Ci fu una piccola pausa al di là della cornetta, capì che erano già al parco dai rumori di sottofondo.
-Non è che...- probabilmente Jack si stava allontanando dagli altri a giudicare dal respiro alterato e dai rumori in lontananza: -Se per caso adesso decidessi di passare sotto casa di Alice, vedrei la tua moto parcheggiata lì davanti vero!?-
Attimi di panico per Manuel Bressan.
Si voltò istintivamente verso il muro per attutire il suono degli insulti che era sul punto di tirargli: -Jack non fare il coglione per favore. Abbassa la voce, anzi: sta zitto che è meglio!- l'altro gli rispose con una risata fragorosa.
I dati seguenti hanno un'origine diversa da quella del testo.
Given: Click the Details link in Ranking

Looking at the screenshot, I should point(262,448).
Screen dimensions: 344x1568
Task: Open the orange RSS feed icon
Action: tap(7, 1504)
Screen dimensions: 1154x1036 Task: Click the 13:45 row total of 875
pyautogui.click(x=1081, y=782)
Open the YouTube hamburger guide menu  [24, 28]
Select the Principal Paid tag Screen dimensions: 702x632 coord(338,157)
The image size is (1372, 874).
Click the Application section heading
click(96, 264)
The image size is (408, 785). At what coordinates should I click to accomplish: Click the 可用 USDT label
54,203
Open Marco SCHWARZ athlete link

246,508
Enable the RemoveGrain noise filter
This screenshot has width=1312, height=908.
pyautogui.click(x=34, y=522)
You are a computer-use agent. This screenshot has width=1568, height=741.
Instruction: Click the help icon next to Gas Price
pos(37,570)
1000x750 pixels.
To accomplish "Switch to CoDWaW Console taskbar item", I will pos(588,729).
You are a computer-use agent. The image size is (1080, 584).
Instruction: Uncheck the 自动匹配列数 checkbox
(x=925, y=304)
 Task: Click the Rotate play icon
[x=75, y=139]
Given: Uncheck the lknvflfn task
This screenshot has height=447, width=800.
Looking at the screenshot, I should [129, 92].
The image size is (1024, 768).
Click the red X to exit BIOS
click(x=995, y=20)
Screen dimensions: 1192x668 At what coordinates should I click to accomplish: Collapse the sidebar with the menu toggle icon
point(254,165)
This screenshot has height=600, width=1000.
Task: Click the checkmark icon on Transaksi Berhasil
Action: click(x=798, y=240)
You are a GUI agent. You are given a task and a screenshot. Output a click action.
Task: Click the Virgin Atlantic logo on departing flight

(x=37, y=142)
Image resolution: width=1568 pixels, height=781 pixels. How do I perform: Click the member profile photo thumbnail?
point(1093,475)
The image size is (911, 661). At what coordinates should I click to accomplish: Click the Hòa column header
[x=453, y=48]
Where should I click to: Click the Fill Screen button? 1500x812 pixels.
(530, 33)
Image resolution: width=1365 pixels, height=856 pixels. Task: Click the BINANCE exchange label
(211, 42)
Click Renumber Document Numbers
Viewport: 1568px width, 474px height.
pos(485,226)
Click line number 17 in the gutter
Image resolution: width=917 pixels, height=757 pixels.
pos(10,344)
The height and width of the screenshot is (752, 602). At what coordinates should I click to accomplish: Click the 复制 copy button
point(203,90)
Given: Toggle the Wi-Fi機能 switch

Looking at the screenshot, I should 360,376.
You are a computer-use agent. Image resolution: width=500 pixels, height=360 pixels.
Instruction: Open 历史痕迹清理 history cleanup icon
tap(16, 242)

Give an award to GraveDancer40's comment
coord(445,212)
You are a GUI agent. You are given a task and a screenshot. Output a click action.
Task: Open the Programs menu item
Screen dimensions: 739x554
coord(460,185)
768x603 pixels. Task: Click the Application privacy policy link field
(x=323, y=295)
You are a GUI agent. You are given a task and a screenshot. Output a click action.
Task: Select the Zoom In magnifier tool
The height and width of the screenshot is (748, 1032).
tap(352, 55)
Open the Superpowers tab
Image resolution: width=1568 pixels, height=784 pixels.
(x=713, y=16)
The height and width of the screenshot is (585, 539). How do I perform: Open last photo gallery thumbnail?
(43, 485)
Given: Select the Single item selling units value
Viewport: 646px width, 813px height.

Chiuse la conversazione violentemente lanciando il cellulare sul pouf peloso vicino all'armadio. Si voltò di nuovo verso il letto deciso a tornarci, sul suo percorso incontrò i suoi boxer e li infilò distrattamente.
Pian piano scivolò accanto alla ragazza con cui aveva passato la notte appoggiando la testa sul cuscino e rimanendo a guardarla dormire.
Lei, sveglia, aveva sentito tutta la conversazione e si voltò verso di lui per abbracciarlo, accoccolò il volto sul suo petto così com'erano prima che lui si alzasse per rispondere.
-Buongiorno..- borbottò contro la sua pelle.
-'Giorno- le rispose sogghignando sotto i baffi alla sua voce impastata.
-Che voleva Jack?- continuò con gli occhi di nuovo chiusi.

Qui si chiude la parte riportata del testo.